My eyes snap forward, lock onto him the moment he speaks.
No.
He claps his hands and turns that stately, chiseled profile on us. “I recognize most of you from eighteenth century—glad you all decided my class was worth a second go-round. For those of you who don’t know me, my name is Jack Kingston; you can call me Jack, Professor JK, Prof, I really don’t care what, as long as you do the readings and participate.”
No way. No goddamn way.
“As you know—hopefully—we are starting with Seamus Heaney, one of the great Irish poets of our time. Heaney won the Nobel Prize in 1995, and penned, in my opinion, some of the greatest literature not just of the twentieth century, but the English canon on the whole. You’ll have read ten of his best in preparation for today’s class—in fact, one of the lines from one of those poems is the epitaph on his gravestone. Can anyone guess which line that was?”
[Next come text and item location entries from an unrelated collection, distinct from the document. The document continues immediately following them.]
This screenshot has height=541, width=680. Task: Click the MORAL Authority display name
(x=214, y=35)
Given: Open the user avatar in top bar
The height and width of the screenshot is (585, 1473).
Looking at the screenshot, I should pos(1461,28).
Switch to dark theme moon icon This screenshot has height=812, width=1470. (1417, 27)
His eyes meet mine, and for a moment he frowns, faintly, as though confused. Probably because I’m gaping at him in abject horror.
“How about you, Miss . . . ?” He lifts an eyebrow, clearly waiting for me to tell him my name.
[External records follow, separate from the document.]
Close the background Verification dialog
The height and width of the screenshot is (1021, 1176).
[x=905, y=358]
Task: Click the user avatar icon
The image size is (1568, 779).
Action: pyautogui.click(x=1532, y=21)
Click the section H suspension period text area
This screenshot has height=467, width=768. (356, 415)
I can’t force any sound through my throat. It’s permanently closed. My brain has checked out. I manage to shut my mouth, open it again, then clamp my lips tight and shake my head.
Beside me, MK lifts an eyebrow, clearly wondering if I’m suffering a mental breakdown.
Professor Jack Kingston waits another moment, blinks a few times, and then calls on a boy across the room, waving his hand frantically in the air. “Yes, Henry?”
I already know what Henry’s going to say, even before he opens his mouth. I remember where I’ve heard that line of poetry now, too late to save myself. Far too late.
“ ‘Walk on air against your better judgment,’ sir,” Henry recites.
“Very good,” replies our famous professor, the man I came here hoping to study with.
The guy I hooked up with last night.
Jack
I close my eyes and I’m in the confessional booth again, my hands digging into her soft, supple skin, pulling her against me, her salty sweet taste filling my mouth. I want to keep going, flip her over and bury myself to the hilt in that tight, wet little pussy, go at her until we’re both gasping, and—
I force my eyes open and stare at my empty classroom. Focus, Jack. Jump off that train of thought before it gets me into trouble.
Besides, my mystery American is already long gone. She said she was up from London; no doubt she’s headed back there even now, miles away, completely out of my reach.
It’s better that way.
I shove myself onto my feet and pull out a piece of chalk, jotting down some preliminary thoughts on the boards. We’re starting with Heaney, because I already assigned them the readings. I would rather skip ahead to the big announcement, the sheaf of papers the Merton librarian found stuck between a pair of the dullest botany texts in the entire college, which likely explains why no one found them before now.